Vorm en inhoud hangen nauw met elkaar samen. Het Evangelie is niet te vormen tot iets wat prettig voelt voor postmoderne mensen. Dan brengen we een boodschap waar de scherpe kantjes van af zijn. Dan worden begrippen als zonde, veroordeling en eeuwige straf niet meer aan de schare voorgehouden. De Bijbel leert ons anders. Wie een aan­gepast Evangelie brengt, vertelt een halve waarheid. En die is ernstiger dan een hele leugen.

Er zijn anderen die grossieren in somberheid en droefheid. Het gaat allemaal even moeilijk en moeizaam. Je zou bijna bang zijn om de Heere te dienen en in Zijn wegen te wandelen. Dan lijkt het wel alsof de Bijbel ons juist niet wijst op een Zaligmaker van zondaren.

Aangenaam

Laten we voor ogen houden dat het Evangelie een boodschap is van twee woorden, zonde en genade. Die goede boodschap mag en moet klinken. Onlangs viel me dat weer op bij het lezen van het boek ”Jong onder het juk van Christus” van de puritein Matthew Mead.

Het boek van Mead is een zeer dringende aansporing om de Heere vroeg te zoeken. Keer op keer spreekt hij jongeren aan om daar ernst mee te maken. Allerlei argumenten worden door hem aangevoerd.

Het viel me op dat Mead de dienst des Heeren bijzonder positief en hartverwarmend weet aan te prijzen. Ik geef een enkel citaat uit zijn boek: „Jouw vreugden en vermakelijkheden worden dus niet uitgedoofd, maar wel verhoogd.
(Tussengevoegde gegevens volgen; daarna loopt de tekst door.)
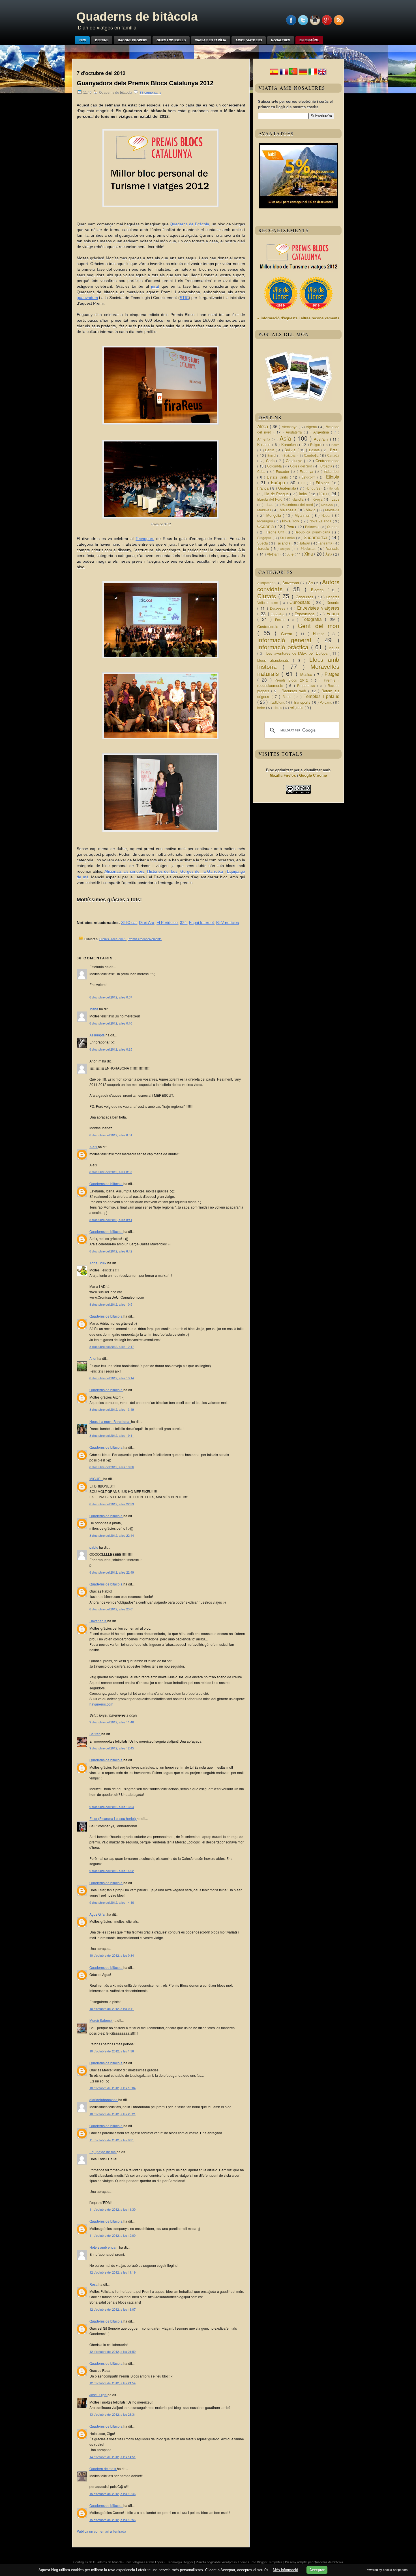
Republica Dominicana (313, 532)
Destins (101, 40)
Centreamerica (327, 460)
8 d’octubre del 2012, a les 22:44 (111, 1535)
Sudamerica (316, 537)
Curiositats (301, 602)
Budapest (290, 455)
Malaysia (327, 505)
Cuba (262, 471)
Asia (286, 438)
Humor (320, 633)
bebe (261, 707)
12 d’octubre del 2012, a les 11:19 (112, 2272)
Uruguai (286, 549)
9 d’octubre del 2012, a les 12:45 (111, 1748)
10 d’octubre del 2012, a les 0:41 (111, 2008)
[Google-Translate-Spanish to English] (322, 74)
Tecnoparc (145, 538)
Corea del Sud (301, 466)
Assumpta (97, 1034)
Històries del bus (162, 871)
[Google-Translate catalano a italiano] (312, 74)
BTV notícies (227, 922)
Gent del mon (318, 625)
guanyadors (87, 297)
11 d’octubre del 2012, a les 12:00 (112, 2235)
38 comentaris (150, 93)
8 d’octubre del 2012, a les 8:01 (110, 1135)
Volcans (326, 702)
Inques (334, 648)
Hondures (313, 488)
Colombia (275, 466)
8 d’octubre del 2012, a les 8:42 (110, 1251)
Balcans (264, 444)
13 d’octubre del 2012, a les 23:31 (112, 2414)
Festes (281, 619)
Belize (335, 445)
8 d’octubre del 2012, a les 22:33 (111, 1504)
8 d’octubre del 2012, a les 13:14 (111, 1378)
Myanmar (303, 515)
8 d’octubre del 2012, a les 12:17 (111, 1346)
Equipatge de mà (103, 2151)
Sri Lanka (288, 537)
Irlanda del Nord (270, 499)
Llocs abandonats (275, 660)
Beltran (95, 1733)
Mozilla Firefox (283, 775)
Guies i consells (171, 40)
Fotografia (313, 619)
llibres (278, 707)
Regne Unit (276, 532)
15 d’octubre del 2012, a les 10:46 (112, 2493)
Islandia (298, 499)
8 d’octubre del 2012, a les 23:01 (111, 1609)
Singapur (265, 537)
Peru (290, 526)
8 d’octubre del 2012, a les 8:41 (110, 1219)
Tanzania (325, 543)
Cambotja (312, 455)
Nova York (291, 521)
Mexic (311, 510)
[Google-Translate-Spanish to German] (303, 74)
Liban (270, 504)
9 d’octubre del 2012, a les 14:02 (111, 1870)
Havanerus (98, 1620)
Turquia (264, 548)
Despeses (278, 608)
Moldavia (332, 510)
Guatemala (287, 488)
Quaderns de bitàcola (137, 16)
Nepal (326, 515)
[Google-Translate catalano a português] (293, 74)
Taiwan (305, 543)
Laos (335, 499)
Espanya (307, 471)
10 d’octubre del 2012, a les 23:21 (112, 2114)
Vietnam (273, 554)
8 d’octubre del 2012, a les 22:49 (111, 1572)
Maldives (264, 510)
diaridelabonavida (103, 2099)
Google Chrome (313, 775)
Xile (291, 554)
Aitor (93, 1358)
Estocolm (309, 477)
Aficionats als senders (124, 871)
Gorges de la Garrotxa (201, 871)
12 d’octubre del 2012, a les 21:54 (112, 2383)
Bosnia (315, 450)
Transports (302, 702)
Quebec (333, 526)
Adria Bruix (98, 1262)
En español (309, 40)
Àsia (329, 554)
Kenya (318, 499)
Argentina (322, 432)
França (263, 488)
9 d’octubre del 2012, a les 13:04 (111, 1806)
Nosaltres (280, 40)
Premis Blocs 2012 (112, 939)
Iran (323, 493)
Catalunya (295, 460)
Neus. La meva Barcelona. (110, 1421)
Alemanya (290, 426)
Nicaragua (265, 521)
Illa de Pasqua (277, 493)
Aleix (93, 1146)
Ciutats (267, 596)
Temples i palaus (321, 696)
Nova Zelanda (321, 521)
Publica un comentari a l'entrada (101, 2531)
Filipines (323, 482)
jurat (155, 286)
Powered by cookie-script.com (387, 2569)
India (303, 493)
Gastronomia (269, 626)
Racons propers (132, 40)
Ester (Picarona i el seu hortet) (113, 1818)
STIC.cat (129, 922)
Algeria (312, 426)
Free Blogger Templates (266, 2562)
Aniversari (291, 582)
De godsdienstigheid roeit ze niet uit, maar plant ze over vanuit Egypte, om in Kanaän te groeien. De godsdienstigheid vergeestelijkt en heiligt je vreugden, maar dooft ze niet uit. Tot nu toe is de godsdienstigheid dus niet te beschuldigen van onze mis­moedigheden en somberheden. Zijn er dan soms godsdienstige bevelen die dit veroorzaken? Dat kan niet, want er is geen plicht die God gebiedt, of ze strekken op een zekere en rechtstreekse manier tot de vertroosting en gelukzaligheid van het schepsel. Daarom wordt niet alleen van de beloften gezegd dat ze het hart verblijden, maar ook van de bevelen: „De bevelen des Heeren zijn recht, verblijdende het hart” (Ps. 19:9).”
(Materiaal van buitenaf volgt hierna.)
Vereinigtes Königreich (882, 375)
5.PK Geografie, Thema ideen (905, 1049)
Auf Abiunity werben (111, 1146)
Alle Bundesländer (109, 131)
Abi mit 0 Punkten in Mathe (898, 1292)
Elders in het boek geeft Mead aan dat de vereniging met Christus aangenaam en bemoedigend is. Bladzijden lang weidt hij uit over de diepe vergenoeging en vreugde die in het Evangelie 
van de gekruisigde Christus te vinden zijn. Op de markt van 
vrije genade worden goede en 
heilzame goederen om niet aan­geboden (Openb. 3:18). Dat is 
de boodschap die Mead aan het hart van jonge hoorders legt.

De gedachte zou kunnen rijzen dat Mead dingen overslaat. Gaat hij niet voorbij aan de diepe ellende waarin een mens van nature ligt? Heeft hij wel oog voor de ernst van de zonde? Is het wel goed om natuurlijke mensen aan te sporen om Christus aan te nemen?
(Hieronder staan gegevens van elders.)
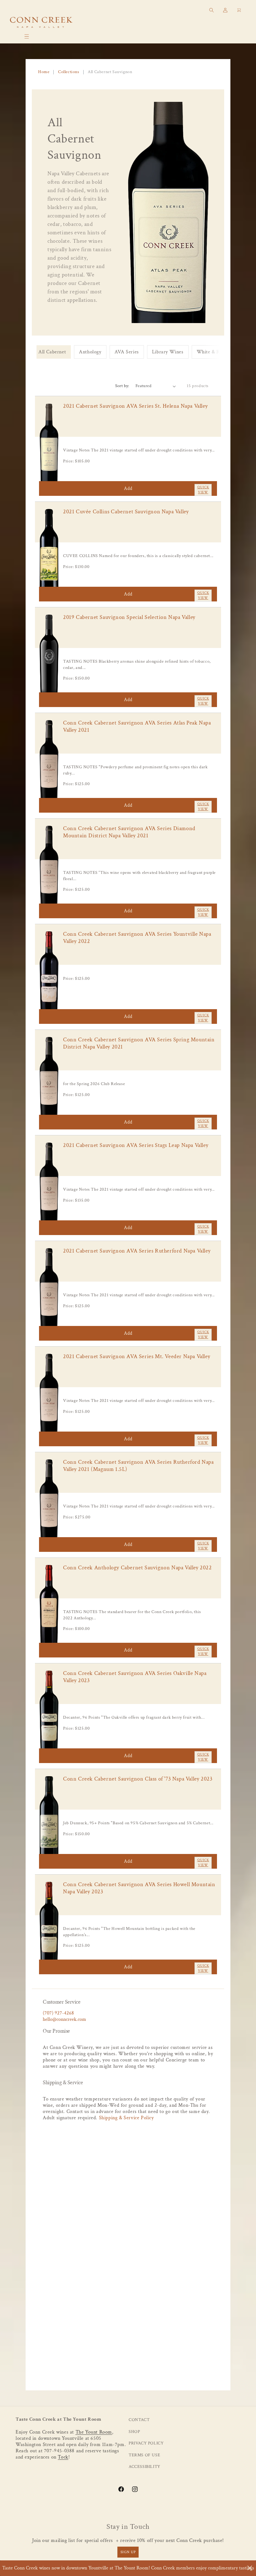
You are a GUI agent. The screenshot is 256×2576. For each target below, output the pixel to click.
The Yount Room (94, 2432)
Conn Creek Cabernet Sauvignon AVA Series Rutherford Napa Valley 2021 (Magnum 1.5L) (138, 1465)
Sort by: (122, 386)
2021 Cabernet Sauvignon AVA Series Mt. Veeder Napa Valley (136, 1356)
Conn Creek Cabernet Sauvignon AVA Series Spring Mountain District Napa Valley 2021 (139, 1043)
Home (43, 72)
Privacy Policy (146, 2443)
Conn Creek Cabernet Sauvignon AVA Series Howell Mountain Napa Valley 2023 (139, 1888)
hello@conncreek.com (64, 2019)
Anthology (90, 352)
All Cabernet (52, 352)
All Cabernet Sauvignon (110, 72)
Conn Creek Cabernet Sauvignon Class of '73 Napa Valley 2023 (137, 1778)
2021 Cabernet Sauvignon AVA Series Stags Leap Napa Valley (135, 1145)
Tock (63, 2457)
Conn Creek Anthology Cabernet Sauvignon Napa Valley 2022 (137, 1567)
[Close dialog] (250, 2568)
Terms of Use (144, 2455)
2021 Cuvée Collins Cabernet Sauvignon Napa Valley (126, 511)
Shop (134, 2431)
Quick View (203, 489)
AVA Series (127, 352)
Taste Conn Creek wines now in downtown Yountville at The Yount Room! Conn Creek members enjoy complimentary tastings (128, 2568)
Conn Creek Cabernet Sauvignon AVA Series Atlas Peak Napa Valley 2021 (137, 726)
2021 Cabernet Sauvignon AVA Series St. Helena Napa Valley (135, 406)
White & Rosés (213, 352)
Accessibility (144, 2466)
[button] (27, 36)
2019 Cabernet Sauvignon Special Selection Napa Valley (129, 617)
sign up (128, 2552)
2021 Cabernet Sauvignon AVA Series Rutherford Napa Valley (136, 1250)
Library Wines (168, 352)
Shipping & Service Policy (126, 2118)
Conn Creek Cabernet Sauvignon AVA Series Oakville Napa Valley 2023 (134, 1677)
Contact (139, 2420)
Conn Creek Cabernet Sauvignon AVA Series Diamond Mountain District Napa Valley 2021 (129, 832)
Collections (68, 72)
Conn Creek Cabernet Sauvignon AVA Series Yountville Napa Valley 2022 (137, 937)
Wie dergelijke vragen heeft, kan eveneens in het boek van Mead terecht. Deze puritein –hij schreef ook het boek ”De bijna christen ontdekt”– was geen man van een half Evangelie. Eerlijk en duidelijk wijst hij zijn hoorders op de ernst van de zonde, het vernieuwende werk van de Heilige Geest en de absolute noodzaak van Christus. Daar doet hij niets aan af.

Dat de dienst des Heeren een goede en gezegende dienst is, dat laat hij voluit en volop horen. Zou juist dat niet het middel zijn tegen kerkverlating en polarisatie? Christus is het waard om gediend te worden. Laten we dergelijke zaken ruim en hartelijk prediken. De Bijbel en de belijdenis wijzen ons dat spoor. Ook voor vandaag. „Uw liefdedienst heeft mij nog nooit verdroten.”

De auteur is predikant van de gereformeerde gemeente te Amersfoort. 
Reageren? goedbekeken@refdag.nl.

RD.nl in uw mailbox?

Ontvang onze wekelijkse nieuwsbrief om op de hoogte te blijven.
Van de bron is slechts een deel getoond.